Un appel d’offre a été lancé pour 2021 pour la modernisation, l’approfondissement et la maintenance du tronçon argentin (1.238 km) de la voie « Parana-Paraguay » qui court sur plus de 3.440 km depuis le Rio de la Plata jusqu’au Brésil.
L’investissement est estimé à 3,8 milliards de dollars, selon la Bourse du commerce de Rosario (centre-est), la plus grande du pays où se négocie 80% de la production de céréales et d’oléagineux d’Argentine.
L’entreprise belge Jan De Nul, associée à une entreprise locale, est en charge de la gestion depuis 25 ans. Mais à la différence des années 1990, la Chine, qui contrôle déjà un grand port d’exportation agricole à Rosario à travers une filiale de son géant étatique de l’agroalimentaire Cofco, convoite désormais le marché.
Outre deux entreprises belges — Dredging International et Jan de Nul — et deux sociétés néerlandaises — Boskalis et Van Oord — la Chinoise Shanghai Dredging Company est sur les rangs.

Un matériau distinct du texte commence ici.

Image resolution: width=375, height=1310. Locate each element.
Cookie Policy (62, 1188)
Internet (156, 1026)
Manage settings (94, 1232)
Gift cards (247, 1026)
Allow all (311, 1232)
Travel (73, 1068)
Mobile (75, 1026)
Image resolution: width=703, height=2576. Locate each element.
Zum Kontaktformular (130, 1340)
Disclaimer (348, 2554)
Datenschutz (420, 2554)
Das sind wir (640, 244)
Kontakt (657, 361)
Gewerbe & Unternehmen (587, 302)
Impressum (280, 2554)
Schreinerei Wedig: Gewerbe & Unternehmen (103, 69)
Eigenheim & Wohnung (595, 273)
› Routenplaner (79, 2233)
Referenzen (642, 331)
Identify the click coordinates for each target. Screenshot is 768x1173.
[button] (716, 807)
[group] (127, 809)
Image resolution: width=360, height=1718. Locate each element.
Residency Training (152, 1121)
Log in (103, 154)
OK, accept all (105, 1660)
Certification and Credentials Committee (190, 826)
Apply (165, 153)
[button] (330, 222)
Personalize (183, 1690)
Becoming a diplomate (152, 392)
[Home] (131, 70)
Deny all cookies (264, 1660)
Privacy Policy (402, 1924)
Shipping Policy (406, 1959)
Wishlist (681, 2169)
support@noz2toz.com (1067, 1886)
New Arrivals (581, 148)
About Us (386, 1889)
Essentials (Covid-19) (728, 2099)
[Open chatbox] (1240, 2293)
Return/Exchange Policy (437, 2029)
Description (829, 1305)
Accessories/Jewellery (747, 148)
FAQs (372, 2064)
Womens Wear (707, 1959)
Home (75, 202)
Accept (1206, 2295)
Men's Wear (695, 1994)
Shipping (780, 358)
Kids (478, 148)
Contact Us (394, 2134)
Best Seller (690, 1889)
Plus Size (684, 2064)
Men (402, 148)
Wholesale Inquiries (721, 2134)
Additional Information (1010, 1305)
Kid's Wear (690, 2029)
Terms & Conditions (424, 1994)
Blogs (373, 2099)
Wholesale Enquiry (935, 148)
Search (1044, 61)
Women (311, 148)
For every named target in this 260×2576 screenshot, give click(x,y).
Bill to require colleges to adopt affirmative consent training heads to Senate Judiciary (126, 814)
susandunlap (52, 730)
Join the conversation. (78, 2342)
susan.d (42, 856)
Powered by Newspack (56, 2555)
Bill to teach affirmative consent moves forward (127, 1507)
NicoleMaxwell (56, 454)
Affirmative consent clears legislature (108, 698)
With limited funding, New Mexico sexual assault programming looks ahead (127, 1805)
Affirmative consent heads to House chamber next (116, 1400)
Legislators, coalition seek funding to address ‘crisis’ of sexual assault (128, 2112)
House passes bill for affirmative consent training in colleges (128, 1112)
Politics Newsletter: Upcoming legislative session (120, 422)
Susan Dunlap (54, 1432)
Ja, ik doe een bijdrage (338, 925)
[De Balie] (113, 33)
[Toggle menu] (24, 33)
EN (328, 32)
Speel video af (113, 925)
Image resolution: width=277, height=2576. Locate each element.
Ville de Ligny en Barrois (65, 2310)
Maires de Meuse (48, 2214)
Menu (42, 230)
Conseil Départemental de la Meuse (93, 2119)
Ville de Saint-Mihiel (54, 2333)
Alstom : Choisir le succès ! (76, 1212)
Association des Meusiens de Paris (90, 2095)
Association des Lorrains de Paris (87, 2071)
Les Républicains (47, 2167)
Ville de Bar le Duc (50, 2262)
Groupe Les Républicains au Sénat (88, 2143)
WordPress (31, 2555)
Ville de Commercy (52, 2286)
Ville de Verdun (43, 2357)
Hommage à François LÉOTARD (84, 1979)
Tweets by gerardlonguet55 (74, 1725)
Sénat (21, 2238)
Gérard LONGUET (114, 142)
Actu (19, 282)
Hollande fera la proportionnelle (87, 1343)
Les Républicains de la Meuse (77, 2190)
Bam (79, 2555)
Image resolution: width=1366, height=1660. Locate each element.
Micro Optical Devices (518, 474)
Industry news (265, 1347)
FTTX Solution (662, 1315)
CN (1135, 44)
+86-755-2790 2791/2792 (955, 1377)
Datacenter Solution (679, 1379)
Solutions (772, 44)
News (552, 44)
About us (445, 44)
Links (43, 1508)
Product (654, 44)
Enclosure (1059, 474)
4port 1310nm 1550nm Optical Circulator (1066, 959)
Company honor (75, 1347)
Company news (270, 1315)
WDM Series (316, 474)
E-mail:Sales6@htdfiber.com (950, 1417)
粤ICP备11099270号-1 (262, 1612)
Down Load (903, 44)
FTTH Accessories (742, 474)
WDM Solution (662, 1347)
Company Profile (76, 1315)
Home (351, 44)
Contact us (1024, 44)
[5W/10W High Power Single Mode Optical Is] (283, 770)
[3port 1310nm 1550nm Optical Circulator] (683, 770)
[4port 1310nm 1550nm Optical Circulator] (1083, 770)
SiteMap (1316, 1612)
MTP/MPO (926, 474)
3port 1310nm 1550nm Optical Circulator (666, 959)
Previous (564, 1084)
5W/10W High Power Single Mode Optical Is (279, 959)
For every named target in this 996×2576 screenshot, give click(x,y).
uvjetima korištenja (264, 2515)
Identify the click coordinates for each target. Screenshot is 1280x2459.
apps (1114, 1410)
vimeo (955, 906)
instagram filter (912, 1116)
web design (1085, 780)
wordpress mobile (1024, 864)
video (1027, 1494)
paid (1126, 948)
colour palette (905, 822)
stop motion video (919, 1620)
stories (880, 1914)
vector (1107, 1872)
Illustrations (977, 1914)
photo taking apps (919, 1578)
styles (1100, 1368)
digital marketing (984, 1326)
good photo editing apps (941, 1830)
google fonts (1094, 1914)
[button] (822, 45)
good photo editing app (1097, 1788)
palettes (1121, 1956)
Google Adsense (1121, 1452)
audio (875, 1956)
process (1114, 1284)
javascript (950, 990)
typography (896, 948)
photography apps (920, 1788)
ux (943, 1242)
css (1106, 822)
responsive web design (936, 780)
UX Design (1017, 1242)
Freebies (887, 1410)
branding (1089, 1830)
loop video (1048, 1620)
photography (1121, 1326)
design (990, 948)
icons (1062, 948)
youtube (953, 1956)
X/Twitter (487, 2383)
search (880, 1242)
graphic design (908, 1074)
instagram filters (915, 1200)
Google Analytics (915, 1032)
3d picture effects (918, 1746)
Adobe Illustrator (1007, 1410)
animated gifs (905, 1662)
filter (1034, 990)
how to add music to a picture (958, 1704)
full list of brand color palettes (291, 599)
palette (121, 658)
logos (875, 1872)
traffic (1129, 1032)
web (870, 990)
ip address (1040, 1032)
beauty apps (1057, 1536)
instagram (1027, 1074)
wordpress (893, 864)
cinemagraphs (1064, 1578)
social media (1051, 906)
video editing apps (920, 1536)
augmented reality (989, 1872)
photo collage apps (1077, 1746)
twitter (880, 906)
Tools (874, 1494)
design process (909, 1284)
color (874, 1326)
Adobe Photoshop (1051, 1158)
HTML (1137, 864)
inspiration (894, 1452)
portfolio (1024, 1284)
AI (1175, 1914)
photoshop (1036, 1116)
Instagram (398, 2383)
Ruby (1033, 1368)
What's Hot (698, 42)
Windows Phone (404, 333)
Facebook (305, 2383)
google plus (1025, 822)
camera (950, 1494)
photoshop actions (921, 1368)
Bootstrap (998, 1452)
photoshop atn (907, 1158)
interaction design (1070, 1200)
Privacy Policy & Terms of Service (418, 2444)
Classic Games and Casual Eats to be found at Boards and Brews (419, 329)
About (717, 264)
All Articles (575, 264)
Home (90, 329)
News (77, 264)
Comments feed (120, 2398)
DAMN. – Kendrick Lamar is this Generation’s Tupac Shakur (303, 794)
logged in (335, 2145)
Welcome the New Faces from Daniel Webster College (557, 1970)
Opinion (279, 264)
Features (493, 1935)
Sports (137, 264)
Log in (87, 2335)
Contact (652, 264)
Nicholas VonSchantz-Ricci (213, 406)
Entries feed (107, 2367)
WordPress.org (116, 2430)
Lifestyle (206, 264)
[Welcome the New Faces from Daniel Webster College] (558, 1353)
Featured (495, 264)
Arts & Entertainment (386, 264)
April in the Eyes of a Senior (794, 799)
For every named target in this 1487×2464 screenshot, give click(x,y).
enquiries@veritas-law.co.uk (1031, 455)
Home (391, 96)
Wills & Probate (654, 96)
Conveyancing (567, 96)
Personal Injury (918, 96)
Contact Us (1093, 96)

Le tronçon soumis à l’appel d’offre compte 25 terminaux d’exportation. En 2019, 2.600 navires y ont transité et plus de 92 millions de tonnes de céréales ont été transportées.
La très grande majorité a été chargée directement dans les ports argentins jusqu’à l’Atlantique, et le reste acheminé depuis le sud du Brésil, la Bolivie et le Paraguay, explique à l’AFP Alfredo Sesé, expert à la Bourse du commerce de Rosario.
Au cours de ces dernières décennies, le couloir fluvio-maritime est devenu un élément vital pour les exportations agricoles de l’Argentine, et la région de Rosario la principale porte de sortie : 80% des 120 millions de tonnes de céréales et oléagineux que produit le pays y ont transité.
Pour Gustavo Idigoras, président de la chambre des industries oléagineuses d’Argentine (Ciara), l’amélioration de la navigabilité du tronçon est « un projet clé » pour la région, « cela générera plus d’industrialisation et de services avec des ports plus compétitifs et de plus gros volumes de marchandises ».
Le principal pari est d’améliorer le transit sur le tronçon grâce à l’approfondissement et l’élargissement de certaines sections pour permettre à de plus gros cargos d’entrer et de sortir à pleine charge.
« Le tirant d’eau normal est de 34 pieds et la profondeur dans les étapes critiques est de 36. Il devrait atteindre 42 pieds dans des zones spécifiques », explique Alfredo Sesé.
– « Chaîne de valeur » –
L’appel d’offre a été mis en oeuvre alors que l’agronégoce sud-américain affiche, malgré la pandémie de coronavirus, une santé insolente, stimulée justement par la forte demande chinoise.
« L’un des problèmes de la Chine est sa capacité à être autosuffisante en matière d’alimentation, c’est pourquoi elle investit dans les infrastructures des pays producteurs », analyse auprès de l’AFP Esteban Actis, spécialiste des relations internationales à l’Université nationale de Rosario.
A la suite de plusieurs acquisitions, Cofco Argentine est devenue le plus gros exportateur de céréales et oléagineux (soja, maïs, blé, tournesol) du pays sud-américain, concentrant 15% du volume exporté.
« La Chine veut être présente dans toute la chaîne de valeur alimentaire, tant au niveau de la production que de la logistique, d’où la présence de Cofco et l’intérêt de contrôler le dragage et l’entretien de la voie navigable », ajoute le chercheur.
Mais l’infrastructure à venir inquiète les défenseurs de l’environnement, en raison des menaces sur l’équilibre d’une des zones humides les plus vastes de la planète.
Martin Bletter, chercheur à l’Institut national de limnologie — science qui s’intéresse aux eaux continentales à la différence de l’océanographie — met en garde contre la modification du lit du fleuve Parana qui « entraînerait des pertes écologiques par la dégradation et la fragmentation de l’habitat de nombreuses espèces ».
Il regrette surtout qu' »aucune étude exhaustive » n’ait été menée depuis 25 ans sur l’impact du fonctionnement de l’autoroute fluviale sur l’écosystème.